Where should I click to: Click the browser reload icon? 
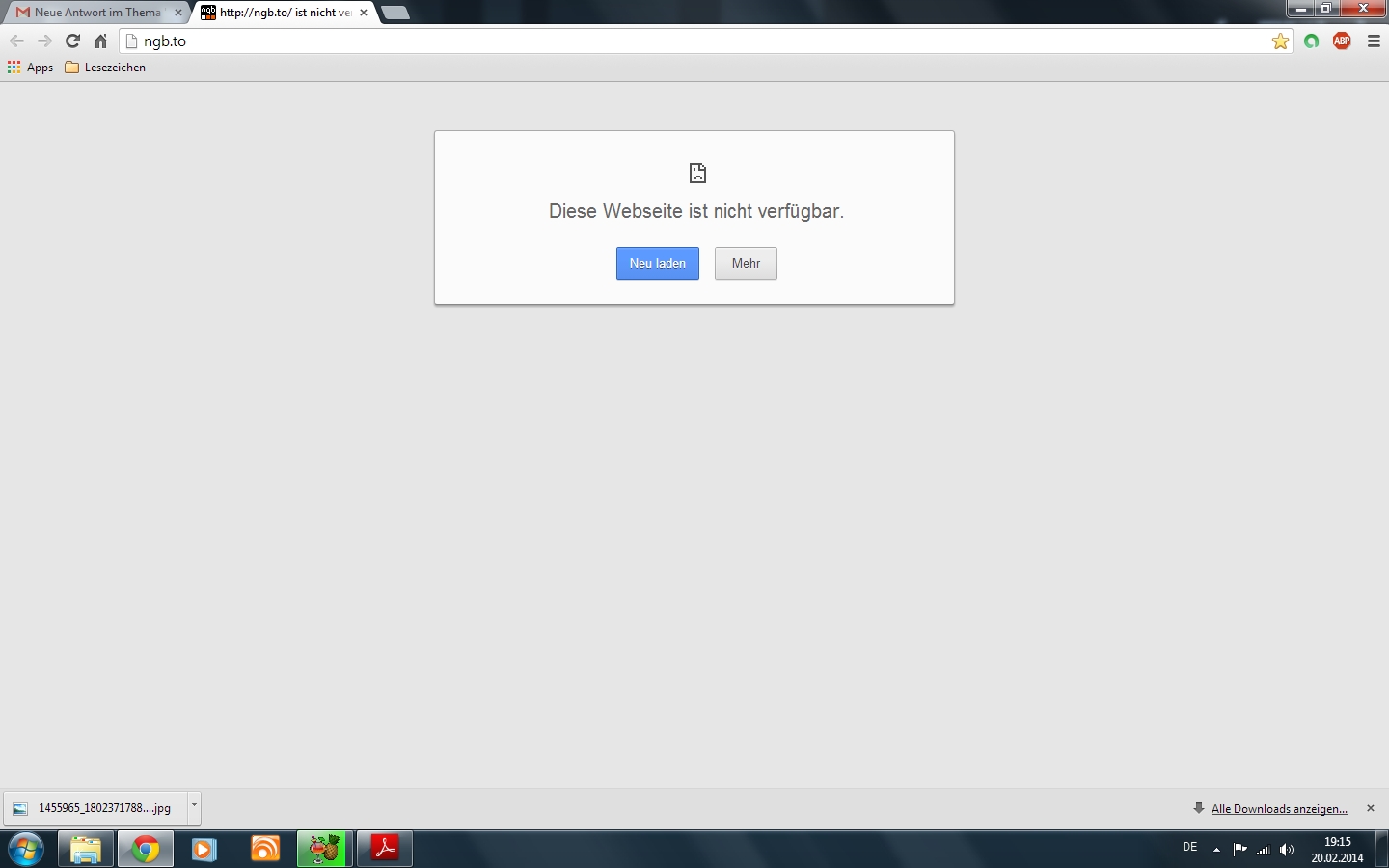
---
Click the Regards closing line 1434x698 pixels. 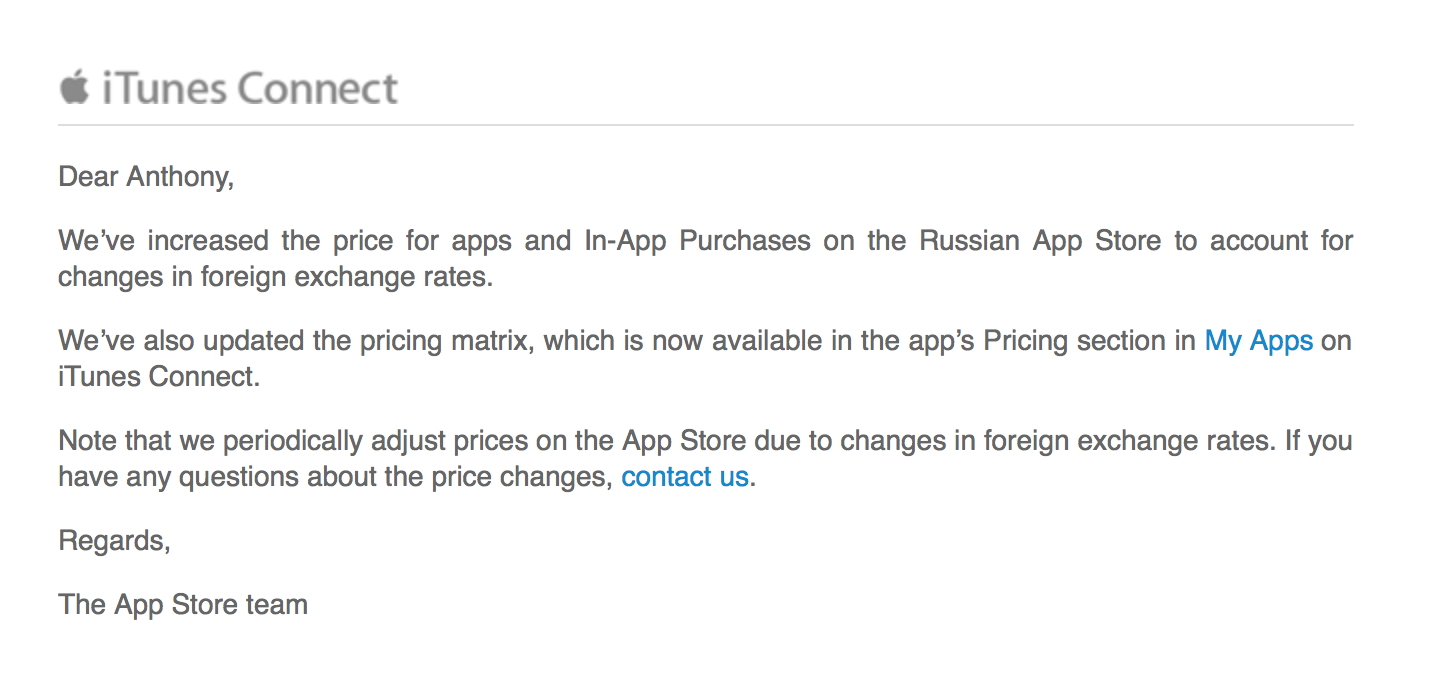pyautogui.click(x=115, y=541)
==
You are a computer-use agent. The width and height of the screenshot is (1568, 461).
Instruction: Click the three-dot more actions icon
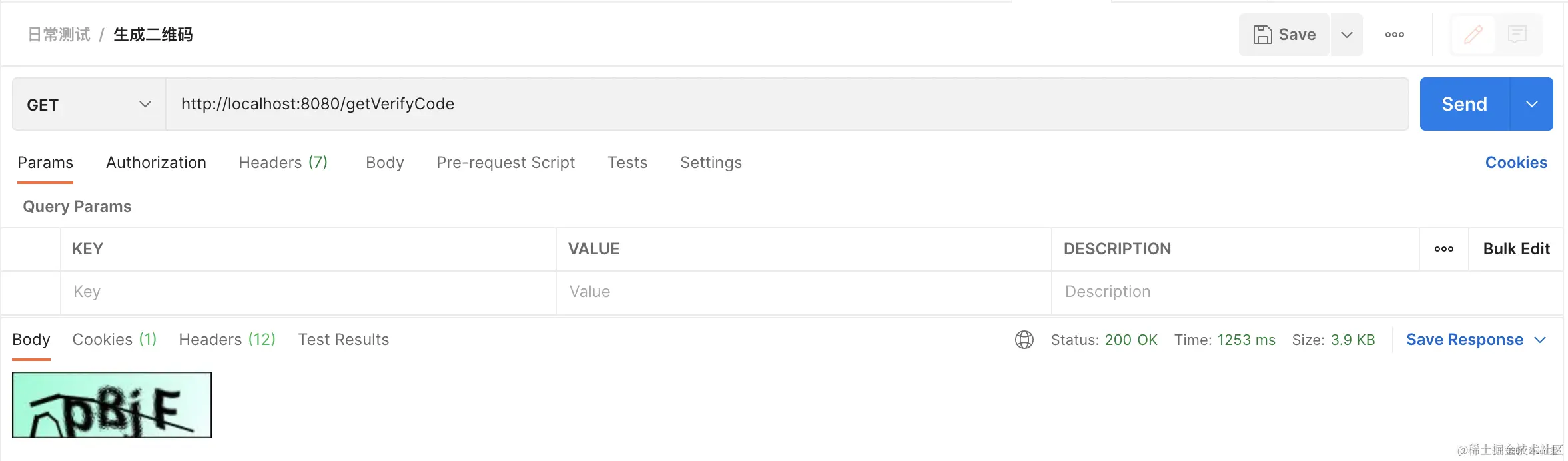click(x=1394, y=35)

* **Set task**:
Reproduce the records from the line with "You are a computer-use" up to and including the line with "click(x=1394, y=35)", leaving out the pictures.

* **Solution to this task**:
You are a computer-use agent. The width and height of the screenshot is (1568, 461).
Instruction: Click the three-dot more actions icon
click(x=1394, y=35)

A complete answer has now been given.